## Problem
Quote the Mike Ellis profile between "Personal details" and "politician (born 1946)", inclusive.

Member of Parliament for KwaZulu-Natal
- In office 1994–2011
- Preceded by: constituency created
- Succeeded by: multi-member seat

Member of Parliament for Durban North
- In office 1987–1994
- Preceded by: Ronald Miller
- Succeeded by: constituency abolished

Personal details
- Born: Pietermaritzburg
- Party: Democratic Alliance (2000-present) Democratic Party (1989-2000) Progressive Federal Party (pre-1989)
- Profession: Educator

= Mike Ellis (South African politician) =

South African politician (born 1946)

Michael James Ellis (born 29 September 1946) is a retired South African politician and educator, who served as Deputy Chief Whip of the opposition Democratic Alliance in 1999-2011, and as the party's provincial leader in KwaZulu-Natal between 2006 and 2009. Ellis is one of the party's longest serving Parliamentarians, having first entered parliament as a candidate of the pro-Democracy Progressive Federal Party in 1987. Prior to that he was President of the Natal Teachers' Society, and served as headmaster and deputy headmaster at several KwaZulu-Natal schools.

## Data shown
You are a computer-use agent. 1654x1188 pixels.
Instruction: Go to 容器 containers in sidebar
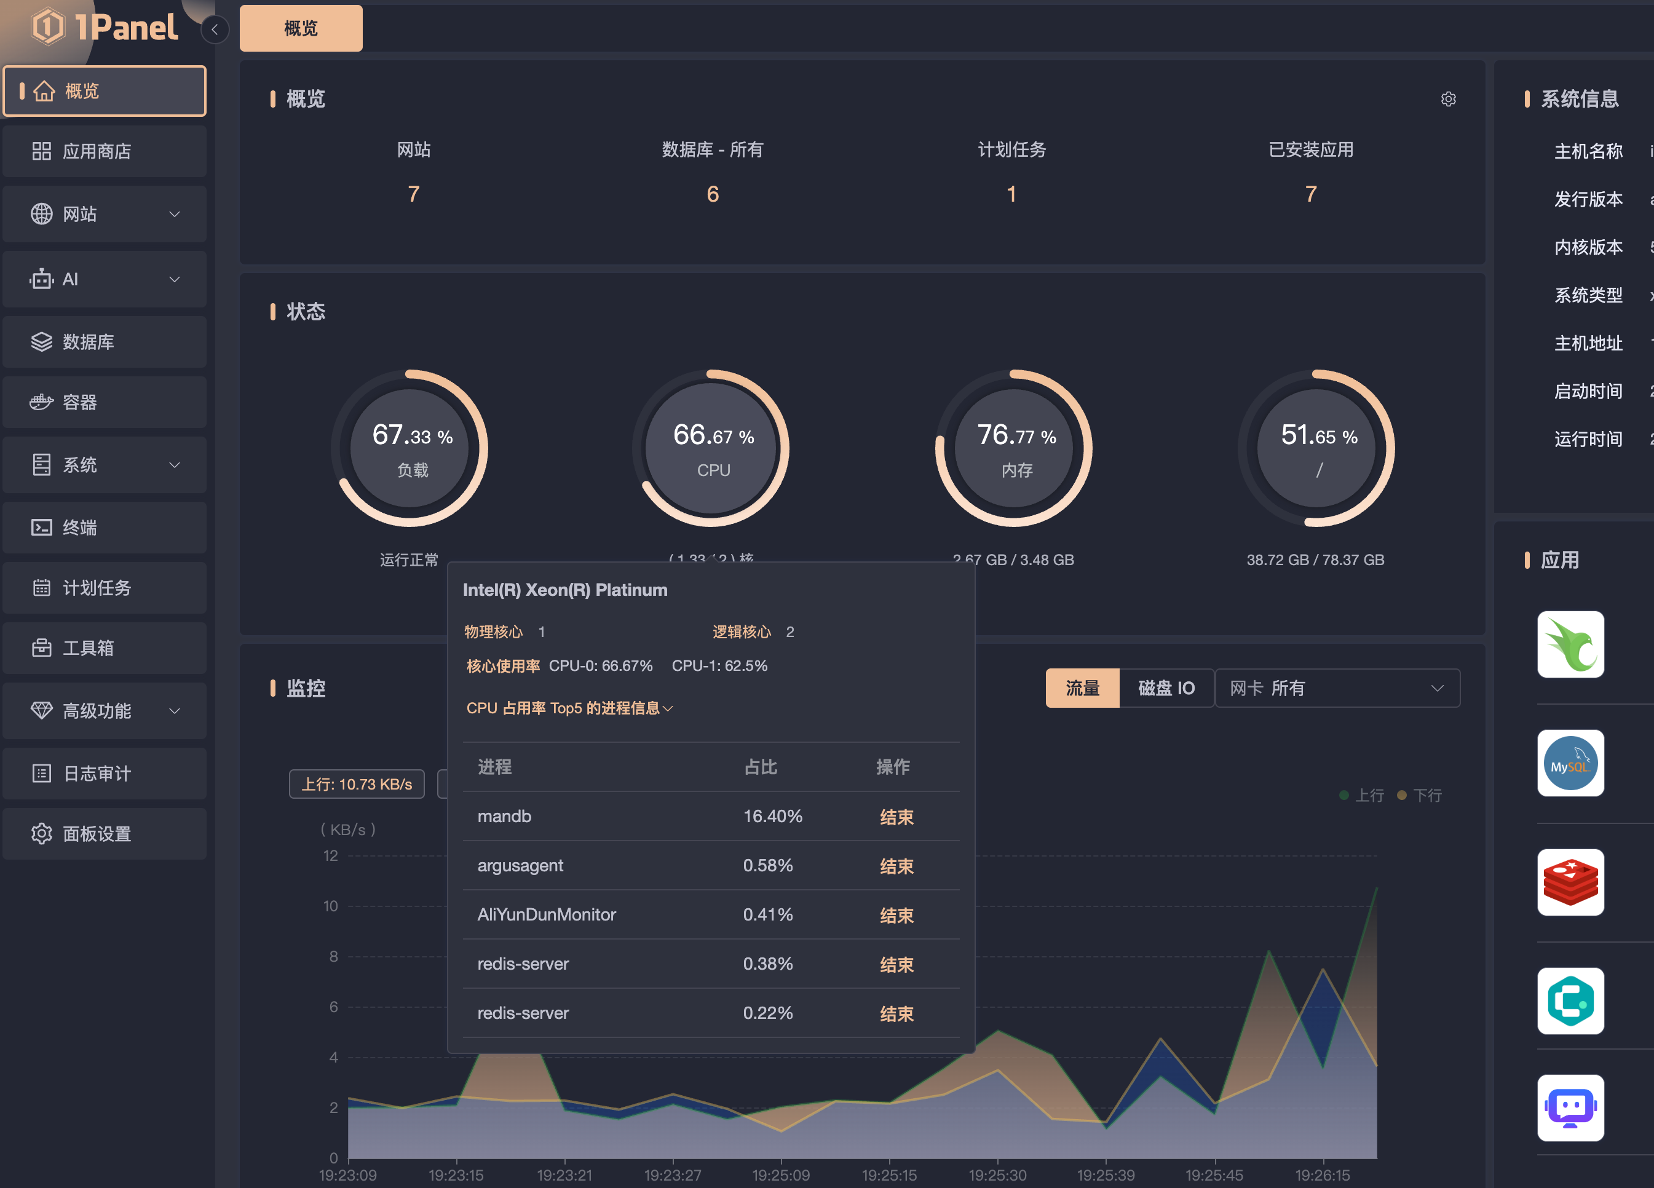80,402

## Problem solution
Personal details
- Born: Pietermaritzburg
- Party: Democratic Alliance (2000-present) Democratic Party (1989-2000) Progressive Federal Party (pre-1989)
- Profession: Educator

= Mike Ellis (South African politician) =

South African politician (born 1946)